(INFORMATION)

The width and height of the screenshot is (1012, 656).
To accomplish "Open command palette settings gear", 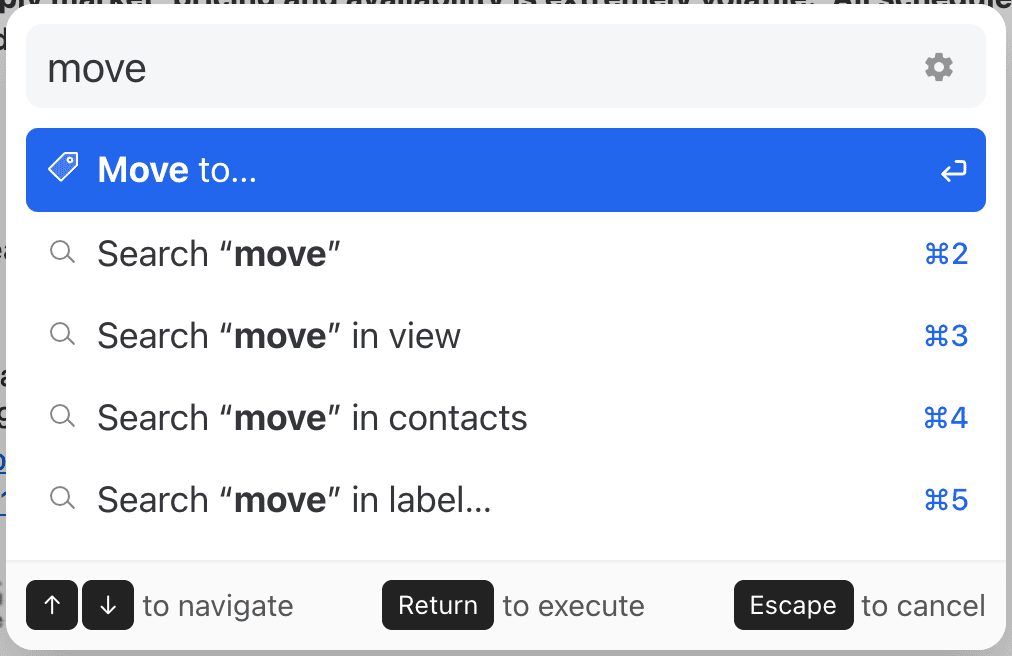I will [938, 67].

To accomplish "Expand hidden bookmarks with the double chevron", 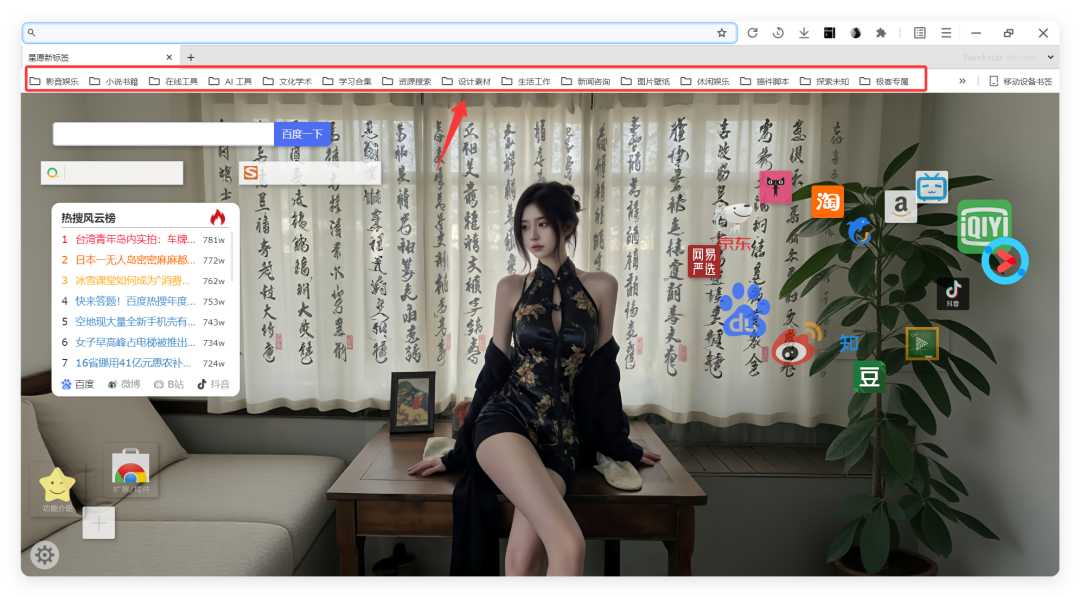I will pyautogui.click(x=962, y=81).
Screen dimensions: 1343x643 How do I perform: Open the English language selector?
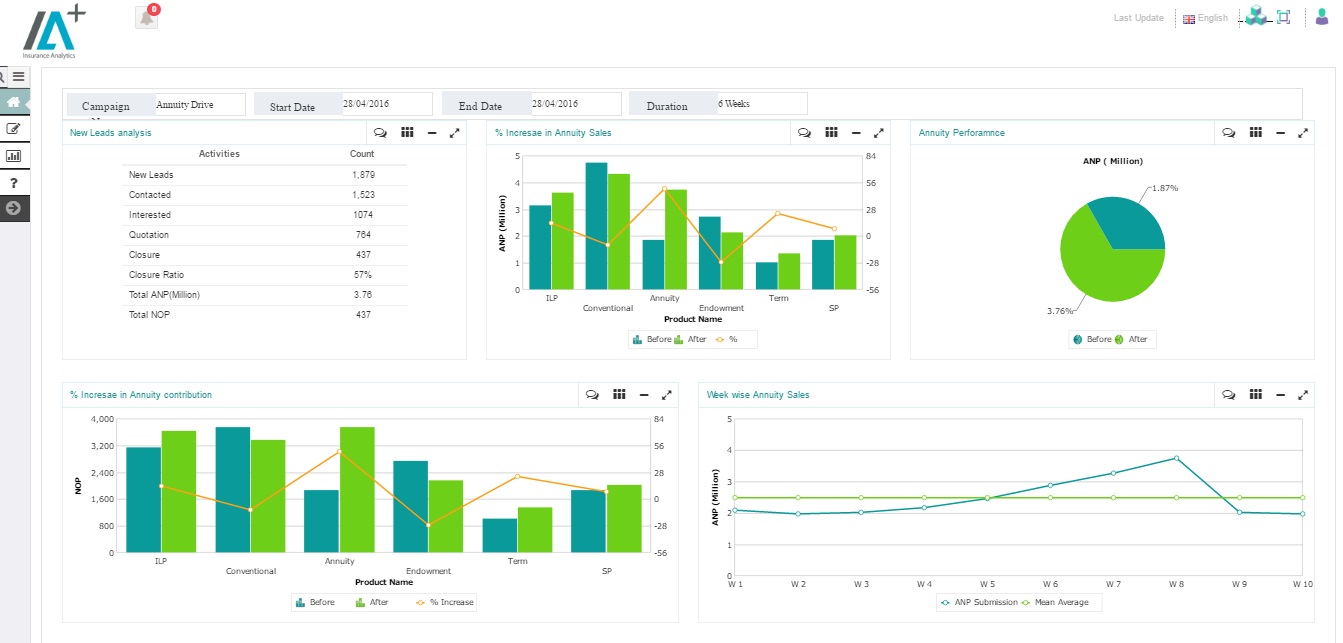point(1204,17)
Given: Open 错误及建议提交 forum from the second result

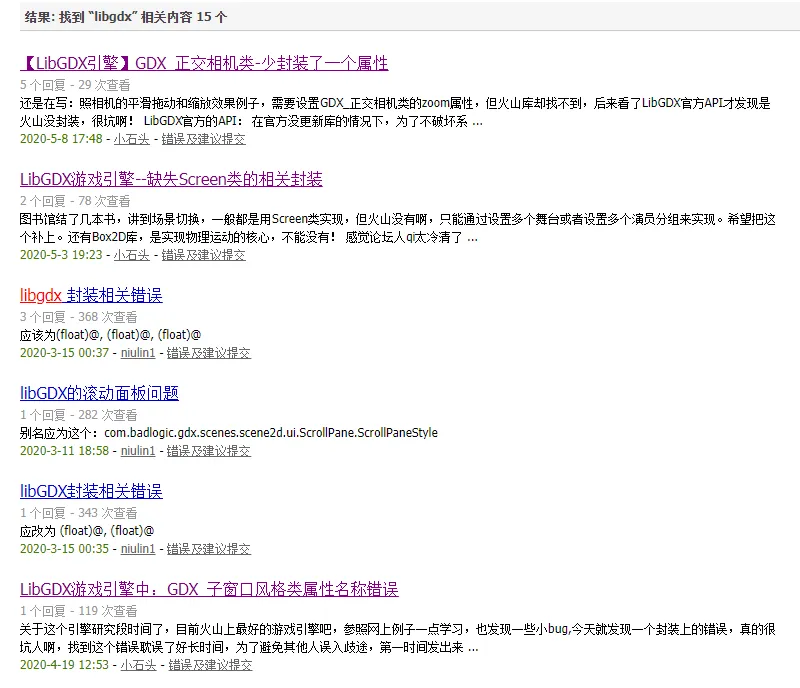Looking at the screenshot, I should (x=204, y=255).
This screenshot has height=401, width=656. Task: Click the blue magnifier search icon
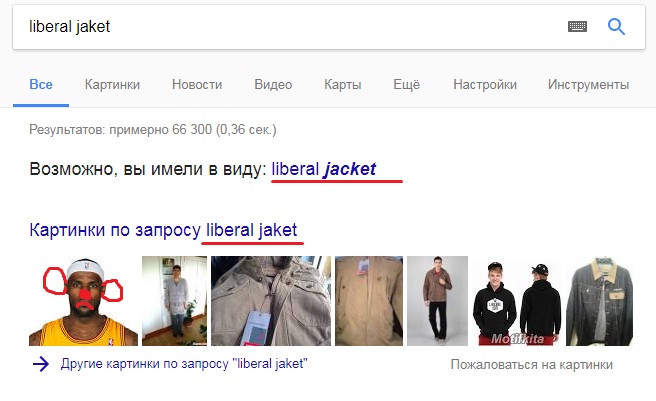[x=616, y=27]
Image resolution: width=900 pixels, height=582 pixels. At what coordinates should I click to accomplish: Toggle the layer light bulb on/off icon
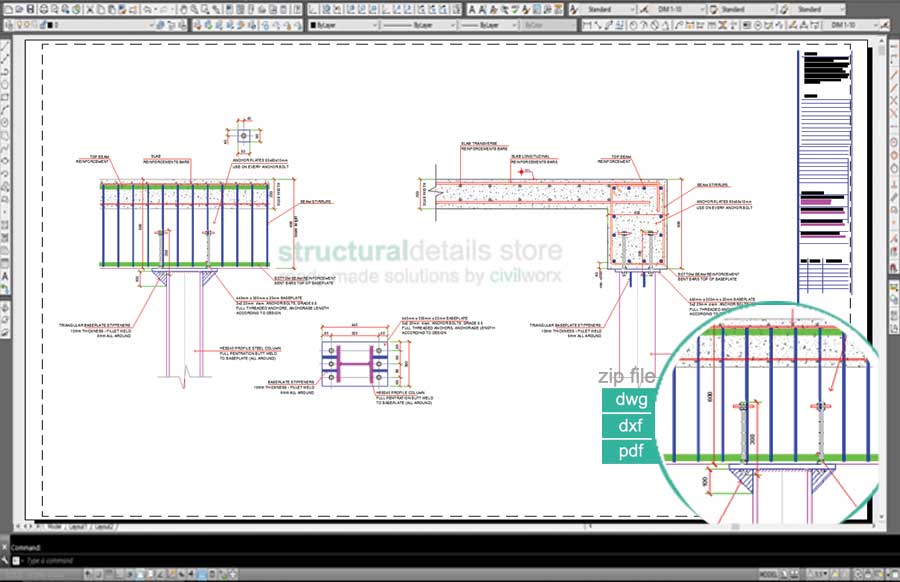pos(20,24)
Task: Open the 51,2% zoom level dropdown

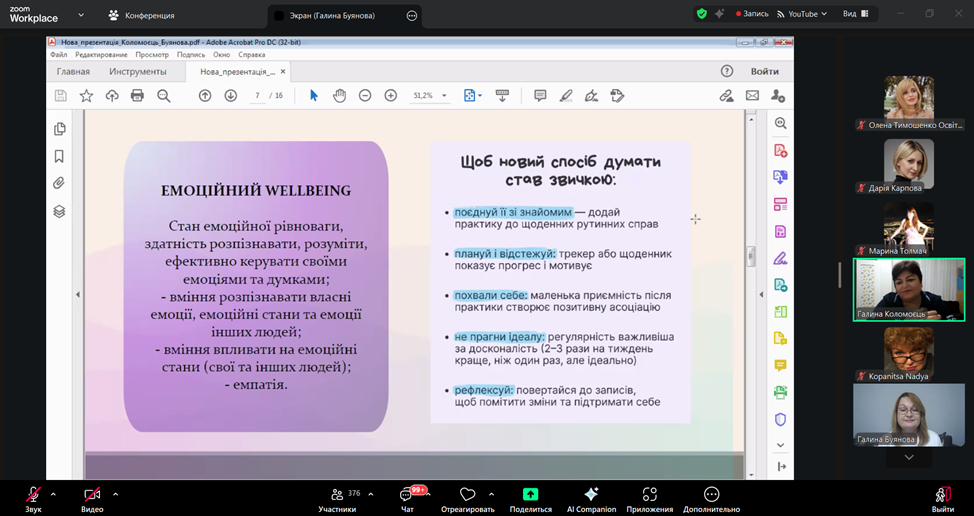Action: 444,96
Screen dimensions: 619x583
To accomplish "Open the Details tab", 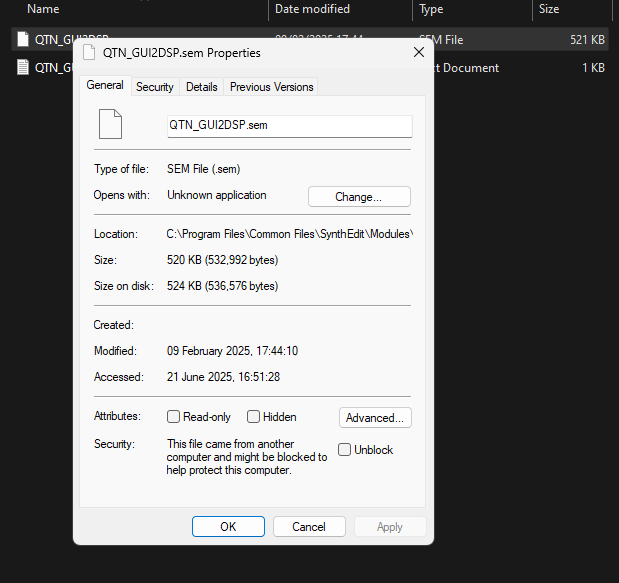I will point(201,87).
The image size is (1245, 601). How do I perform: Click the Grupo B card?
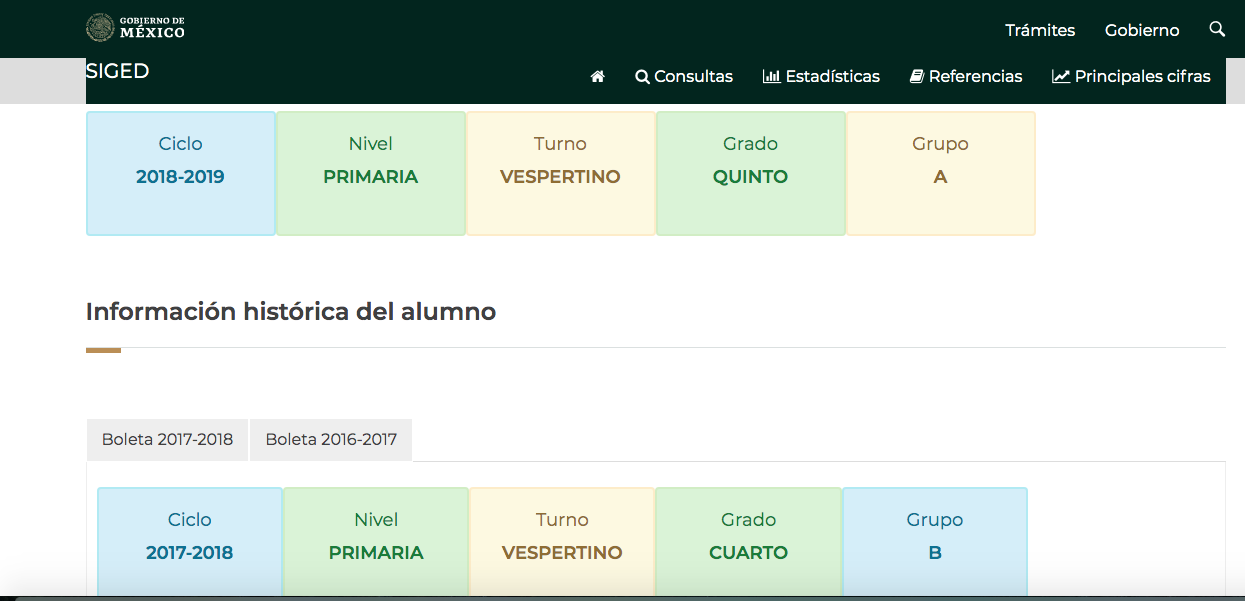(934, 541)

(End INFORMATION)

**TASK REQUIREMENTS**: Print an exact copy of the lines above, from the one containing "Image resolution: width=900" through the one containing "Screen dimensions: 619x583", and leave out the pictures.

**RESPONSE FOR THIS EXERCISE**:
Image resolution: width=900 pixels, height=582 pixels. At what coordinates should I click to accomplish: Toggle the layer light bulb on/off icon
pos(20,24)
Task: Open the 51,2% zoom level dropdown

Action: 444,96
Screen dimensions: 619x583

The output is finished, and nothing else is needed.